┌─ Excerpted text

UV Light Disinfection
A UV system mounts on your main water line and exposes water to ultraviolet light as it flows through a chamber. The UV radiation damages bacterial DNA so the organisms can’t reproduce or cause infection. UV units don’t add chemicals, don’t change the taste of your water, and require minimal maintenance beyond replacing the bulb once a year. They do require clear water to work properly, though. If your well produces cloudy or iron-heavy water, you’ll need a sediment filter upstream of the UV unit.
Chlorine Injection
A chlorine injection system automatically feeds a small, controlled dose of chlorine into your water line. It works the same way municipal water treatment does, just at a smaller scale. This is particularly effective for wells with persistent bacterial issues because the chlorine provides residual protection throughout the plumbing. Many homeowners pair it with an activated carbon filter at the kitchen tap to remove the chlorine taste before drinking.

└─

■ Exercise set:
1. In the text on well water disinfection, rewrite the passage from "UV Light Disinfection" up to and including "the UV unit.", renaming "bulb" as "lamp".
2. According to the well water disinfection text, how often does a UV unit's bulb need to be replaced?
3. Carry on the text about well water disinfection from where it stops.

┌─ Source material

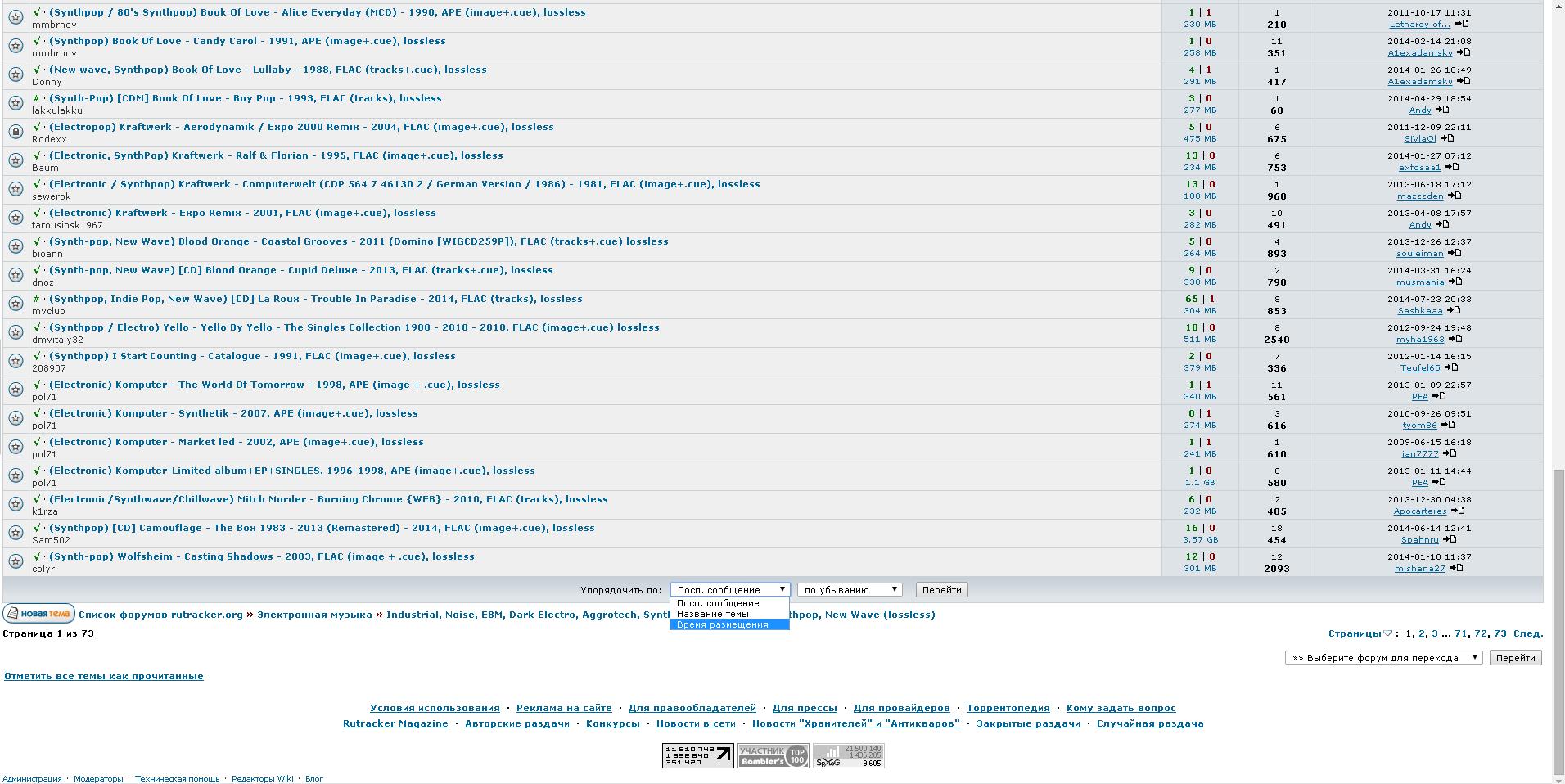
Task: Click the LiveInternet counter with arrow
Action: pos(697,755)
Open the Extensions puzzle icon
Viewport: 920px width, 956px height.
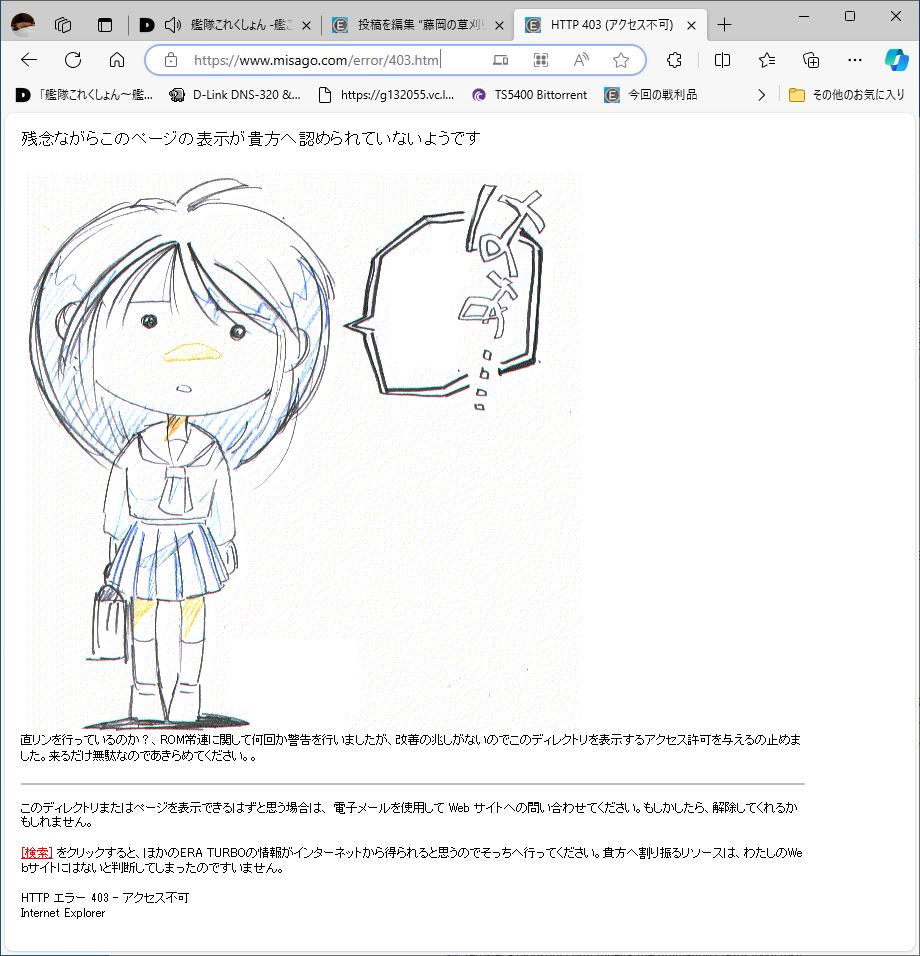pyautogui.click(x=674, y=60)
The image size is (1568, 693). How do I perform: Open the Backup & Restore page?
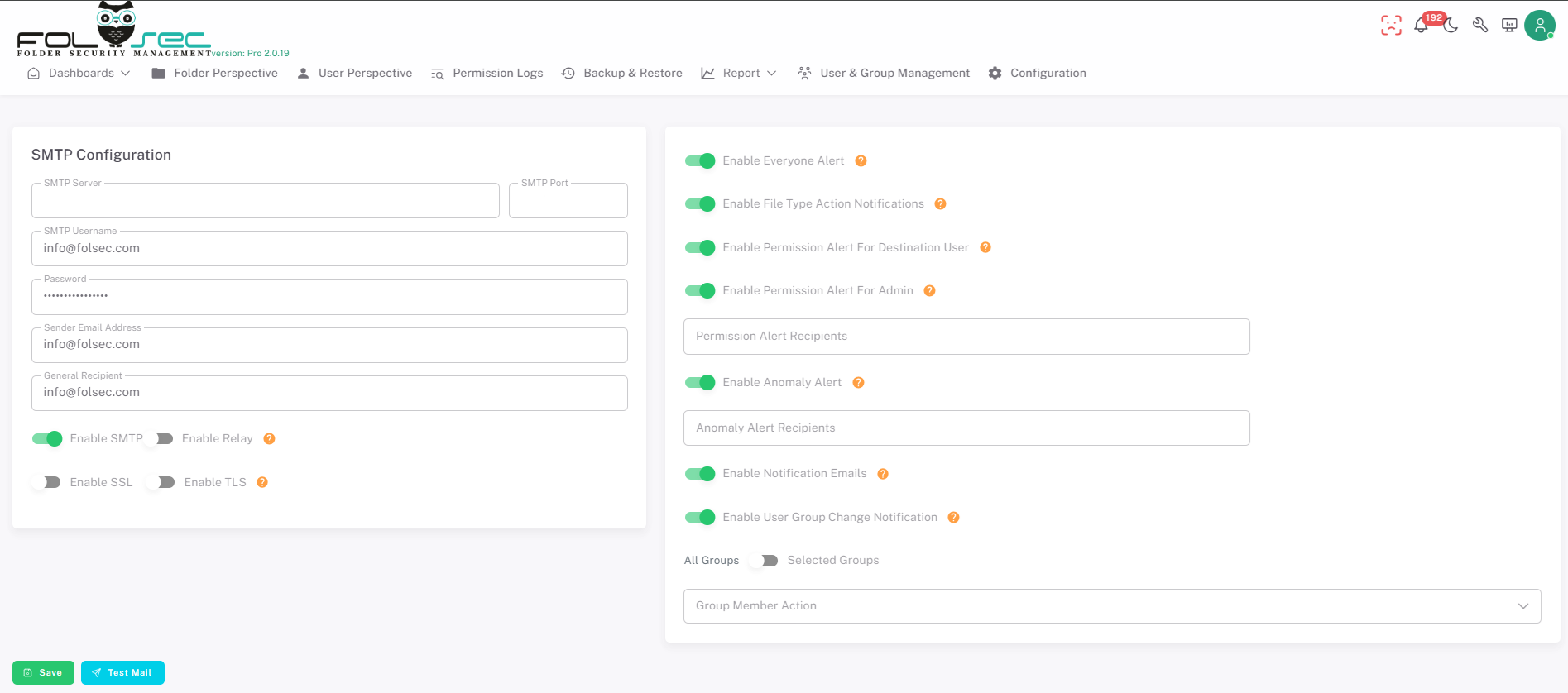tap(622, 73)
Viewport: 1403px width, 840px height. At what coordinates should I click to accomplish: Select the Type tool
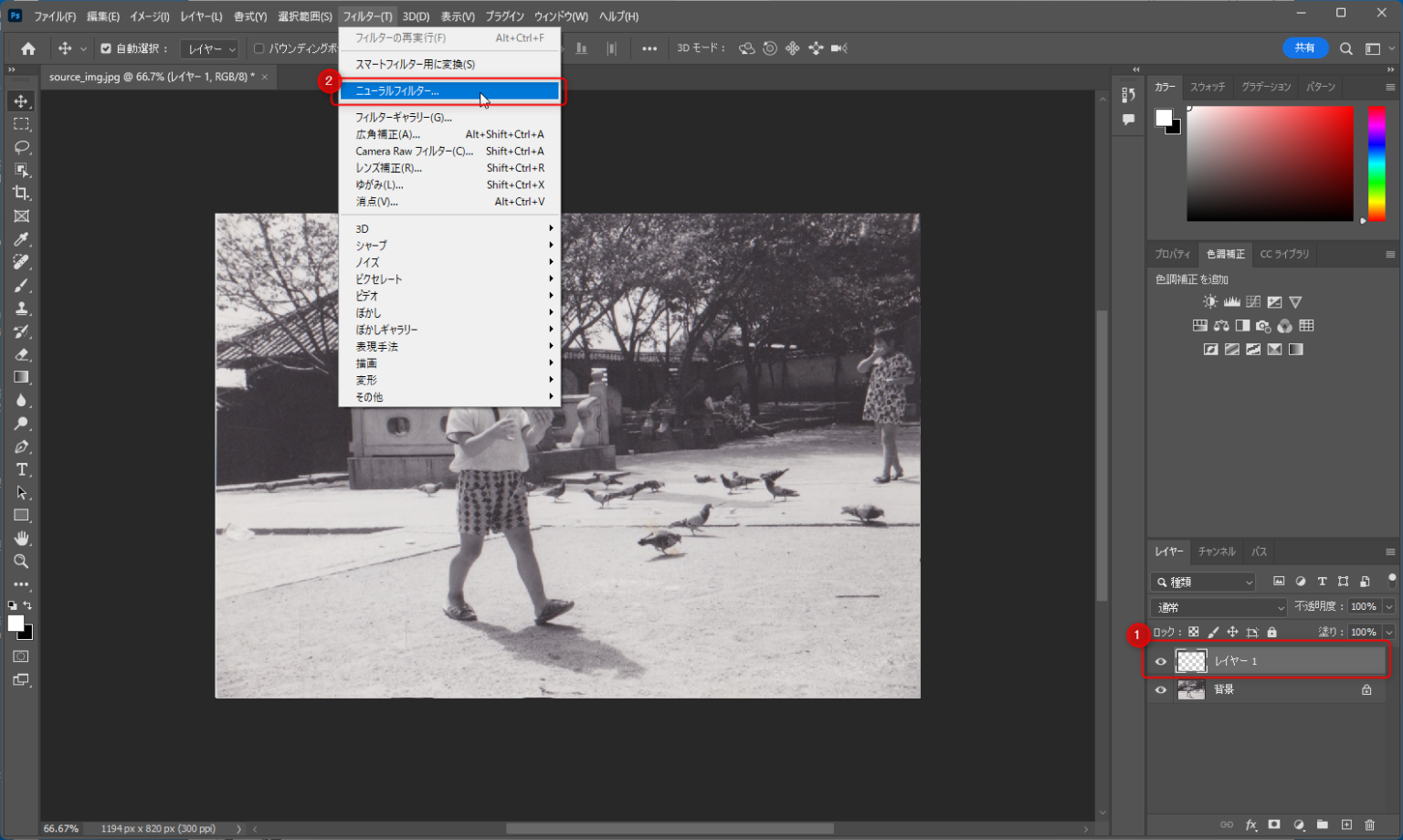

└─

■ Your written answers:
1.
UV Light Disinfection
A UV system mounts on your main water line and exposes water to ultraviolet light as it flows through a chamber. The UV radiation damages bacterial DNA so the organisms can’t reproduce or cause infection. UV units don’t add chemicals, don’t change the taste of your water, and require minimal maintenance beyond replacing the lamp once a year. They do require clear water to work properly, though. If your well produces cloudy or iron-heavy water, you’ll need a sediment filter upstream of the UV unit.

2. Once a year.

3.
Reverse Osmosis
Reverse osmosis (RO) pushes water through a membrane with pores so tiny that bacteria, viruses, dissolved minerals, and heavy metals can’t pass through. RO systems remove up to 99% of many contaminants, including bacteria. Standard carbon filters, by comparison, are poor at removing bacteria and viruses. They’re designed mainly to improve taste and remove chlorine.
Most residential RO systems install under the kitchen sink and treat only the drinking water tap, not the whole house. That makes them a good complement to shock chlorination or a chlorine injector rather than a standalone solution for whole-house bacterial contamination.
Ozone Treatment
Ozone disinfection uses an electrical charge to convert oxygen into ozone gas, which is then mixed into the water. Ozone is a powerful oxidizer that destroys bacteria on contact, typically requiring only 10 to 30 minutes of contact time. Residential ozone systems are less common than UV or chlorine but can be effective for wells with both bacterial and iron or sulfur problems, since ozone also oxidizes those minerals for easier filtration. The main drawback is higher upfront cost and slightly more complex installation.
Boiling in an Emergency
If you’ve just discovered bacteria in your well and haven’t had time to disinfect, boiling is the simplest immediate fix. Bring water to a rolling boil for one minute. At elevations above 6,500 feet, extend that to three minutes. Let it cool and store it in clean, covered containers. Boiling kills virtually all bacterial pathogens, including the ones most commonly found in contaminated wells: Campylobacter (the leading cause of bacterial gastroenteritis worldwide), E. coli, and coliform bacteria.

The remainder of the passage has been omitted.